──────── SELECTED EXTRACT
# Alignment After Front End Rebuild



## 1970 Lemans (Jul 25, 2009)

I've never rebuilt a front end suspension before, but notice that a number here are in the process of so doing.

So, a general question I have is how does one determine correct suspension alignment (caster, camber, toe-in/out)? How do you know when the tie rods are correctly spaced, upper control arms shimmed, yata, yata? Do you need special equipment, or do you eyeball it good enough and then slowly drive it to a near-by alignment shop?

TIA


----------



## 66tempestGT (Nov 28, 2009)

most people put everything back like it came apart. put all the shims you take out back exactly where they came from. i count the turns when taking tie rods apart then screw the new ones back in the same amount. that doesnt always work but it gets you in the ballpark. you can check the toe with a measuring tape and get it close enough to drive a little ways. or trailor/rollback


----------



## jetstang (Nov 5, 2008)

Get it all close and get it aligned. I measure the overall length of the tierods before I start, then adjust the new ones to the exact length. Then you can put a mark on the front tires, measure the front, roll the car backwards, measure again. You are looking for about 1/8" less front then rear. If front is same as rear or larger, then the car will bump steer and wander with every little bump.


----------



## geeteeohguy (Feb 2, 2008)
────────────────
──────── DATA EXTRACT
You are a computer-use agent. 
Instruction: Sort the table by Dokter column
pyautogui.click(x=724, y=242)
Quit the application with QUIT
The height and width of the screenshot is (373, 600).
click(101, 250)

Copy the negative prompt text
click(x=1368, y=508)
────────────────
──────── DATA EXTRACT
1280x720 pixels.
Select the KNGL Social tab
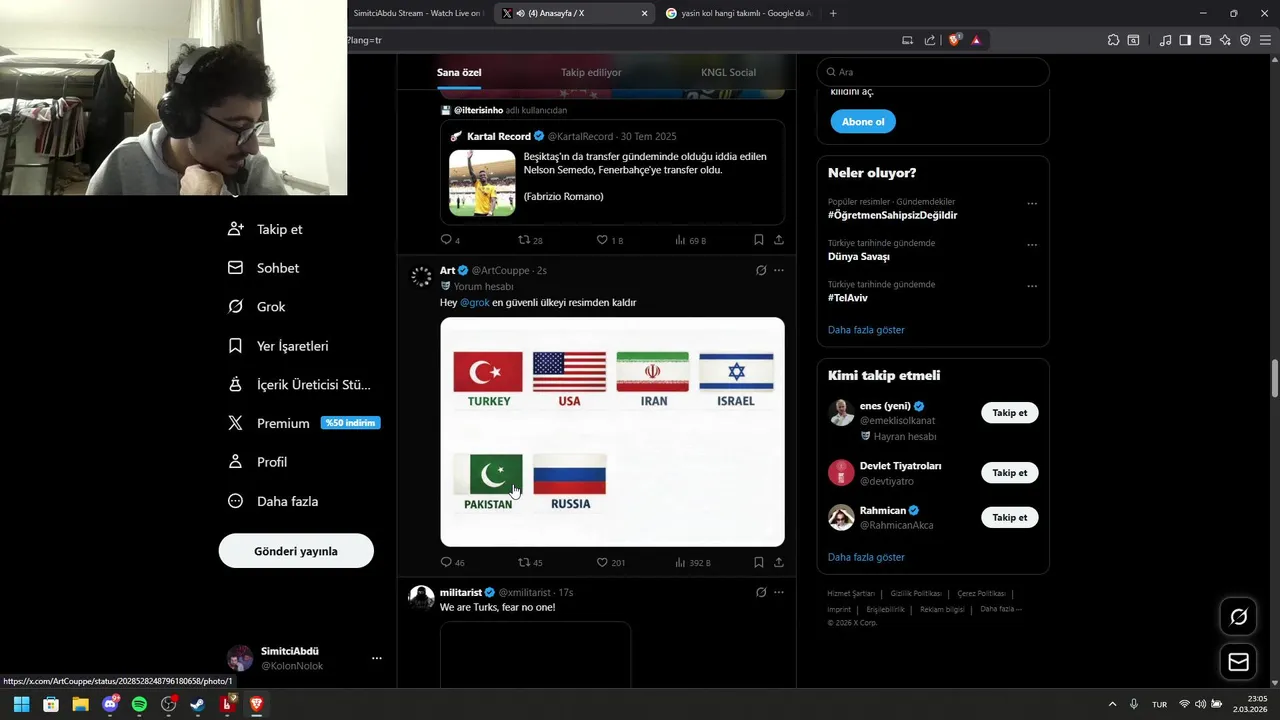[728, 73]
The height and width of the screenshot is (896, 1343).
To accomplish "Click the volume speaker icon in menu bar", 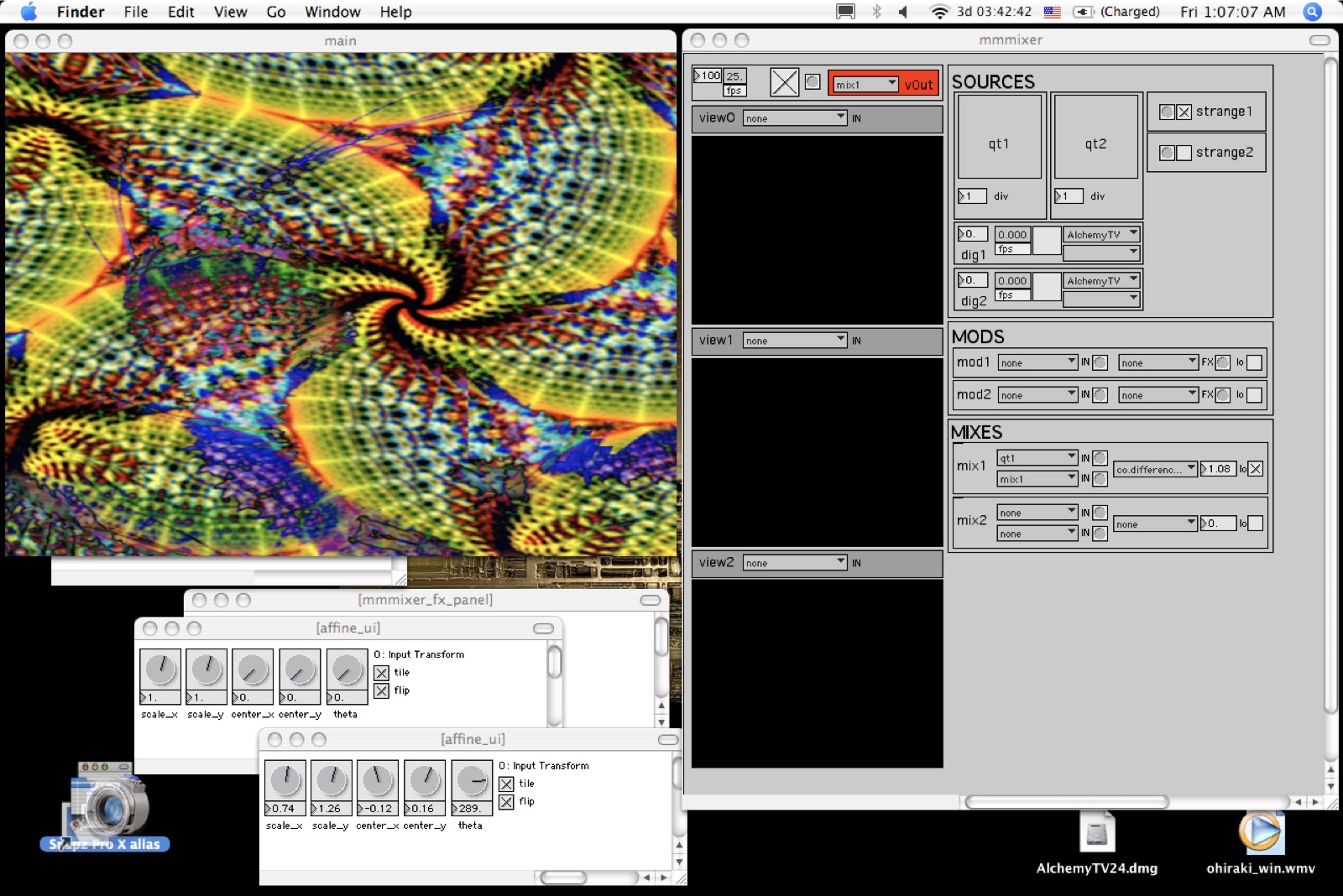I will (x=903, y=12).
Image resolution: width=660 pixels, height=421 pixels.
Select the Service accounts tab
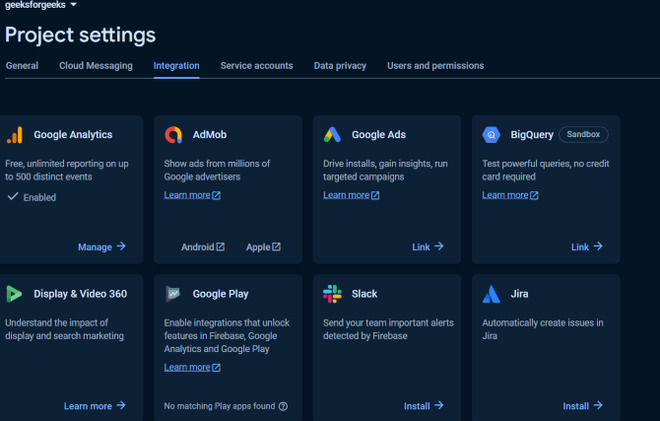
────────────────
──────── DATA EXTRACT
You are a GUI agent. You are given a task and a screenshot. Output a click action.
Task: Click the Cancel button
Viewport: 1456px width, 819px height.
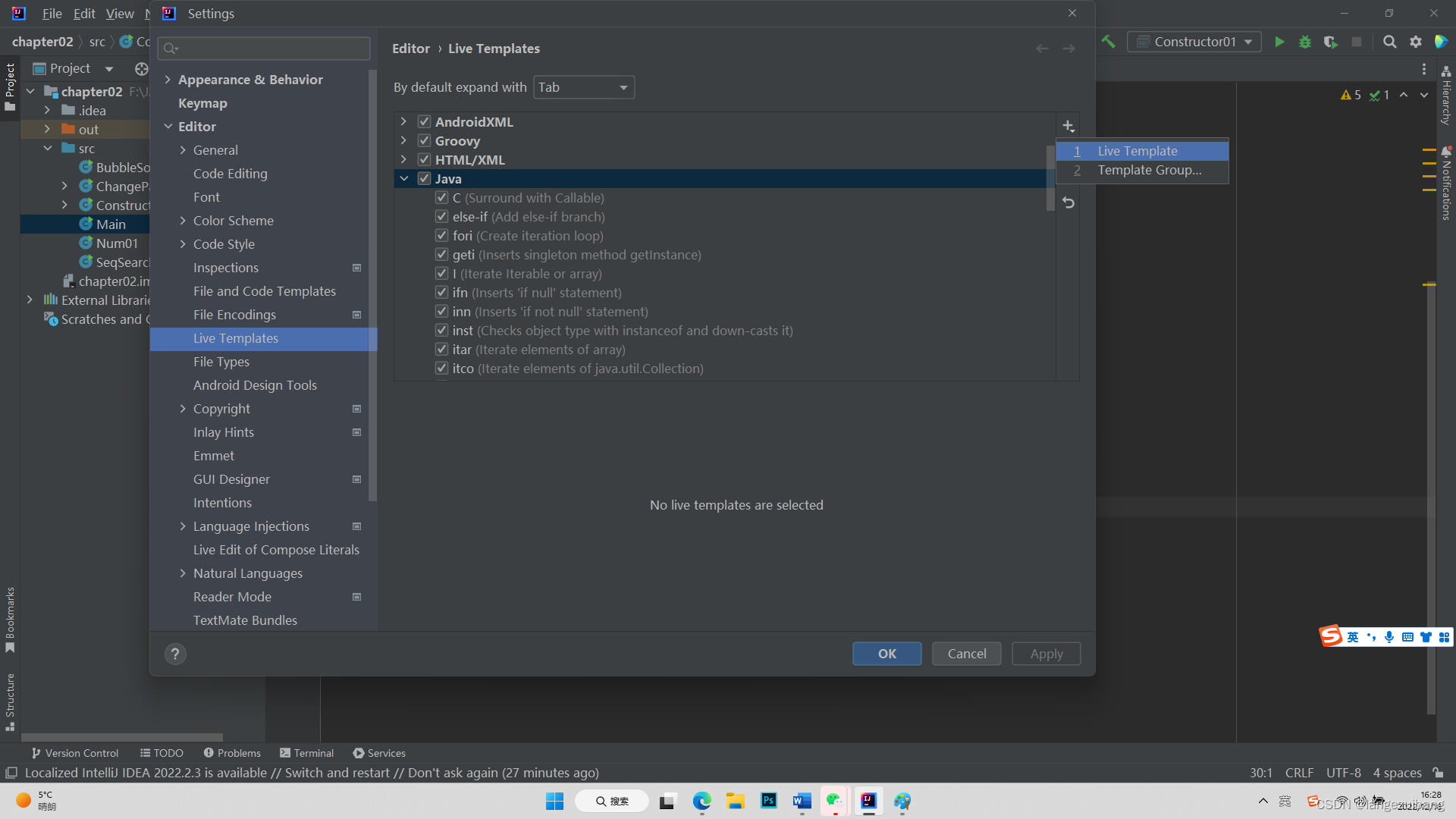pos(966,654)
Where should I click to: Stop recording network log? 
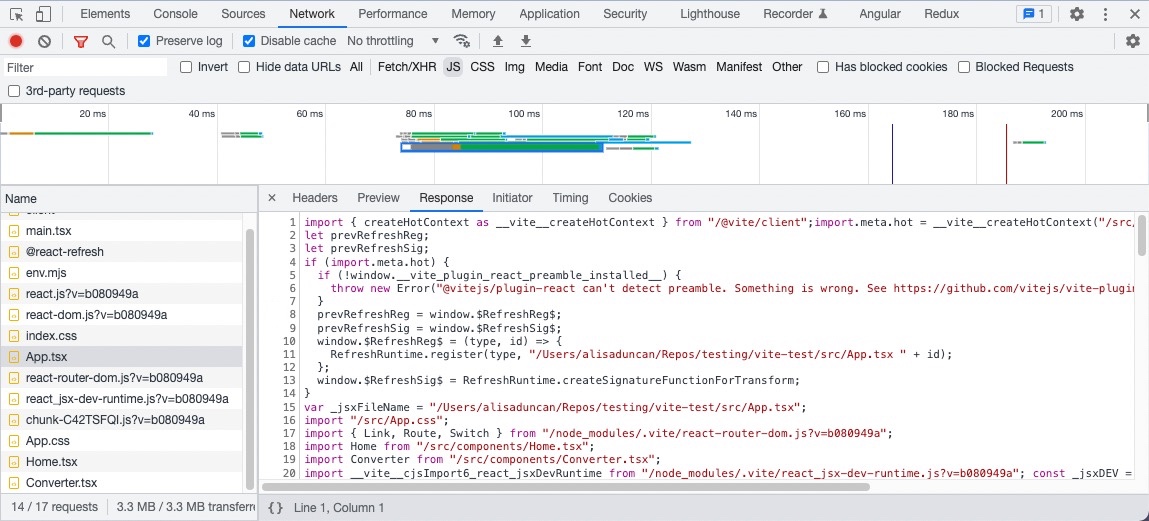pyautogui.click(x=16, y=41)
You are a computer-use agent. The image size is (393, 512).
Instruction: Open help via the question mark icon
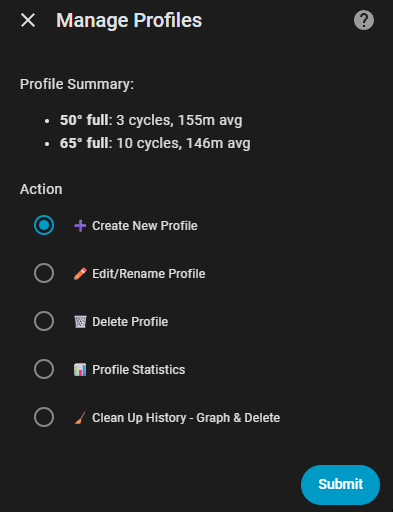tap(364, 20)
────────────────
→ **REQUESTS**
a) In the front end alignment thread, how much smaller should the front toe measurement be than the rear?
b) Give the alignment thread again, starting at "# Alignment After" and stopping after "of so doing.", with "suspension" swapped for "chassis".

→ **RESPONSES FOR EACH TASK**
a) About 1/8" less at the front than at the rear.

b)
# Alignment After Front End Rebuild



## 1970 Lemans (Jul 25, 2009)

I've never rebuilt a front end chassis before, but notice that a number here are in the process of so doing.